La seconda fase è l’avvicinamento:
Va bene, è un nuovo corpo celeste, ma che ci fai? Interstellar è una macinatura di balle, ma ci ha insegnato che per tirare su una missione spaziale e spedire un gruppo di astronauti dall’altra parte dell’universo basta un quarto d’ora di pellicola, perciò ci sta che in due righe ti sia già organizzato un’impresa che a confronto la Luna è stata scendere un attimo dal tabacchino sotto casa. Impari a guidare un’astronave in un solo stacco di scena, ti prepari al viaggio più impegnativo della tua vita in tre battute tre, e potresti già essere in viaggio , però uno non parte così come niente e va ad esplorare una stella, sono corpi astrali con un campo gravitazionale fortissimo, se non prendi le dovute precauzioni ti riducono a pulviscolo cosmico prima che tu possa dire tesseratto.
Prima di tutto si inviano segnali radio per capire se è abitata, poi delle sonde ti diranno di più sulla gravità in superficie; la gravità è importante, a volte capita di atterrare su un pianeta e trovarci una gravità diversa dalla tua, fai una battuta innocente e quelli ti guardano come se gli avessi ammazzato la famiglia con un trapano. Bisogna capirla la gravità, quando ogni cosa cade dall’alto con tonfi incredibili è meglio non avventurarsi.
Tutte queste congetture vanno fatte in un tempo breve, che un’altra cosa imparata dal film di Nolan è che se ti distrai un momento sono passati ventitré anni e devi ricalcolare tutto dal principio, che una stella non è che sta lì ad aspettare te.

Accertate le condizioni favorevoli dell’astro rimane la parte più emozionante, il contatto:
Sbarchi sul nuovo mondo con tutto il tuo bagaglio di speranze da confermare e doni per gli autoctoni. Esperienza e perline, e chiedi in cambio pressappoco lo stesso, che per intraprendere vantaggiosi scambi commerciali c’è sempre tempo, e neanche sai se ne vale la pena, metti che incontri delle creature che mangiano le banane con la buccia perché non le sanno aprire. L’importante è metterci il giusto impegno, sennò tanto vale che te ne stai a casa tua.

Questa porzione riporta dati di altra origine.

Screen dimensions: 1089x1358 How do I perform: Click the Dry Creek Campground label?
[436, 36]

È uno sbattimento notevole e spesso neanche ne vale la pena, ma allora perché dedicarcisi? Cos’è che ci spinge a conoscere, a superare noi stessi e non accontentarci dell’involucro che ci siamo costruiti? Aspiriamo ad essere più di quanto la natura ci ha concesso, ma da dove arriva quest’inquietudine, e come si può controllarla, ed è giusto farlo?
I saggi e gli incoscienti sanno che la risposta è sempre sticazzi, “la serenità si misura in sticazzi per unità di tempo” (cit.), ma Torquato Tasso diceva già nel ‘500 che “Perduto è tutto il tempo che in viaggi spaziali non si spende”, e non possono avere ragione entrambi. E poi ci siamo noi, da qualche parte nel mezzo fra i due, ad arrabattarci e cercare risposte che non ci sono, col sospetto crescente che non ci sia in tutto l’universo un pianeta adatto, se neanche su quello dove siamo nati riusciamo a sentirci completi, e che il nostro guardare il cielo nasconda molto peggio di un’indole romantica.

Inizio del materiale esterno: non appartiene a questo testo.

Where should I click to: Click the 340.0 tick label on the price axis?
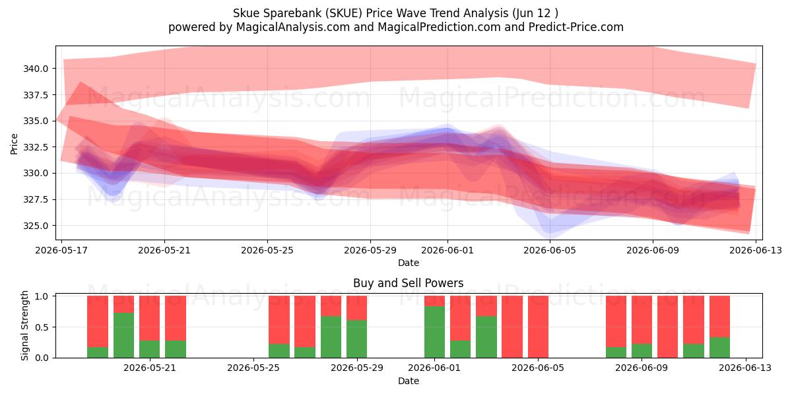click(36, 69)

“Beati loro che si accontentano di ciò che hanno”, diciamo, “ignari del dubbio che possa esistere di meglio, e che forse ciò che hanno non era quello che volevano davvero”. Alla fine loro restituiscono una vita in positivo, ed è solo quello che conta, sennò non vivi, sopravvivi.

Già, beati loro.. Ma vorresti tu vivere così? Se potessi staccare la corrente che dà luce a quell’impianto complicato che hai nel cuore, lo faresti? Di lasciare al buio il quartiere in cui vivi, che la creatività è figlia dell’inquietudine, ormai lo sanno anche le pietre che dalle pietre non nasce niente, rinunciare al calore che ti brucia ma ti tiene in vita, lo faresti davvero?
Passi la vita a progettare astronavi, ma alla fine non ti importa mica se il pianeta che hai scoperto lo raggiungerai o no, mentre sei lì col naso per aria a guardare le stelle cominci a pensare che lo scopo non sia la destinazione, ma il viaggio.

Comincio a credere che non sia una cosa bella.